EXERCISE INSTRUCTIONS | Change "screenshot" to "image" wherever it occurs in the lines below, and repeat them otherwise unchanged. Leave out the pictures.

--- Begin INFORMATION GIVEN ---

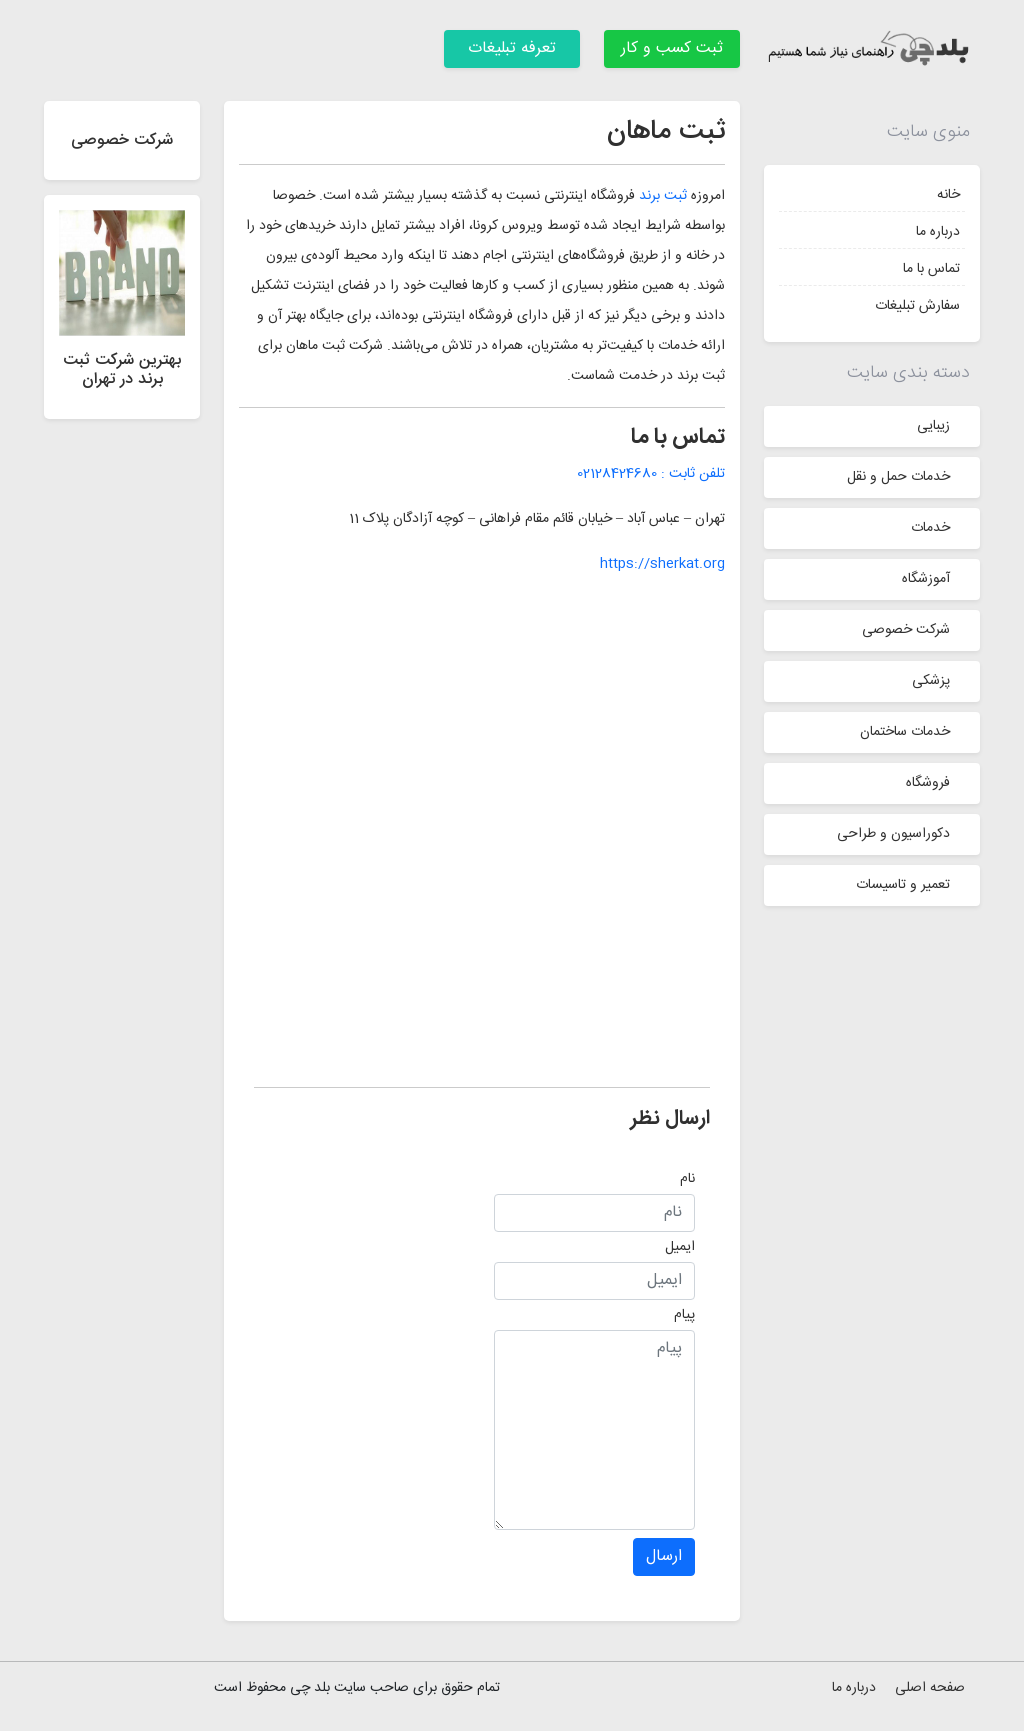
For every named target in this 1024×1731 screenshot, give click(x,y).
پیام (684, 1315)
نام (687, 1179)
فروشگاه (928, 783)
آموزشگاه (926, 579)
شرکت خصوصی (906, 630)
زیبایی (933, 426)
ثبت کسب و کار (672, 48)
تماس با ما (931, 269)
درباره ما (938, 232)
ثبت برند (663, 196)
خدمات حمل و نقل (898, 477)
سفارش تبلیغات (917, 306)
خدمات (930, 528)
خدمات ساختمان (905, 732)
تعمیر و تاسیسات (903, 885)
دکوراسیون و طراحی (893, 834)
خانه (948, 195)
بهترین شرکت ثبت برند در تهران (122, 370)
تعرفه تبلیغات (512, 48)
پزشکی (931, 681)
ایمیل (680, 1247)
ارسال (664, 1556)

--- End INFORMATION GIVEN ---

FULL OUTPUT |
For every named target in this 1024×1731 image, give click(x,y).
پیام (684, 1315)
نام (687, 1179)
فروشگاه (928, 783)
آموزشگاه (926, 579)
شرکت خصوصی (906, 630)
زیبایی (933, 426)
ثبت کسب و کار (672, 48)
تماس با ما (931, 269)
درباره ما (938, 232)
ثبت برند (663, 196)
خدمات حمل و نقل (898, 477)
سفارش تبلیغات (917, 306)
خدمات (930, 528)
خدمات ساختمان (905, 732)
تعمیر و تاسیسات (903, 885)
دکوراسیون و طراحی (893, 834)
خانه (948, 195)
بهترین شرکت ثبت برند در تهران (122, 370)
تعرفه تبلیغات (512, 48)
پزشکی (931, 681)
ایمیل (680, 1247)
ارسال (664, 1556)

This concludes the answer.